Someone, whom I regularly follow their blogs and podcasts, was recently on television. Most specifically on a Canadian television show called 16 by 9 (16:9).

Georgia Weidman recently made some IT security news by proposing that smart phones could be used as a botnet. She then took her theory and proved that it can be done. I invite those interested to watch the coverage from the episode ( http://www.globalnews.ca/story.html?id=4764755 ). I also think that if you are more interested in the information, you should research her slides and presentations she has done on the topic. Here is just one post on the topic – http://securitymusings.com/article/author/gweidman . For those further interested, check the Defcon site or similar sites for relevant slide materials. If you can’t find any, give me a shout out and I’ll help you locate them. Of course during your search(es) you will in all likelihood learn many other security details, so the search can be rewarding.

It was also great seeing Larry Pesce on the same 16:9 new story. Larry is a co-host of a podcast I regularly watch, PaulDotCom. For those IT security minded, I highly recommend catching the PaulDotCom weekly broadcast. Past episodes are also available for viewing.

In the end, your smart phone might be smarter than you think it is. And unfortunately, it doesn’t always keep your secrets.

Training with the IronGeek

Posted: May 23, 2011 in Uncategorized

This past Saturday, our local ISSA chapter set up a training session with Adrian Crenshaw. I had watched many conference videos of Adrian, as well as videos on his website (  http://www.irongeek.com ). It was great to finally get to meet the IronGeek.
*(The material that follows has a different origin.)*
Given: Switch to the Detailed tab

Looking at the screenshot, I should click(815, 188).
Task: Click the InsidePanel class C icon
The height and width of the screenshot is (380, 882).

In addition, to meeting him, he provided quite a few hours of stimulating intellectual presentation and discussion. I highly recommend visiting his website and taking the time to view some of his presentations. There were also some great people at the training session that I had never gotten a chance to meet at local ISSA meetings. All in all it was a great day of learning.

This training session was sponsored by Splunk. They provided lunch for us. I first got exposed to Splunk as part of my schoolwork. I ended up writing a paper about them for a class. In addition, one of the challenges at our State CCDC competition was to setup and utilize Splunk. This simple product is one I highly recommend. The Splunk rep put on a nice simple presentation about their product after lunch, it was interesting seeing the perspectives of those who hadn’t heard of it, or had no idea of it’s potential.

Again, I had a great time learning some new stuff in addition to looking at stuff I already knew from different angles. I look forward to seeing Adrian again at DerbyCon later this year.

Another Achievement

Posted: May 19, 2011 in Uncategorized

So, today at around 11:45AM EST, I got my Security+ Certification. Looking forward to getting the Certificate sent to me as well as the logos so I can get my business cards made up. This is just one more stepping stone on my path to a brighter future. Over the past few months, I have really taken hard looks at the ‘playing field’ so to speak. IT security is growing by leaps and bounds, just as I thought it would over 2 years ago when I began this journey. I am looking forward to my further adventures and the challenges that lay ahead.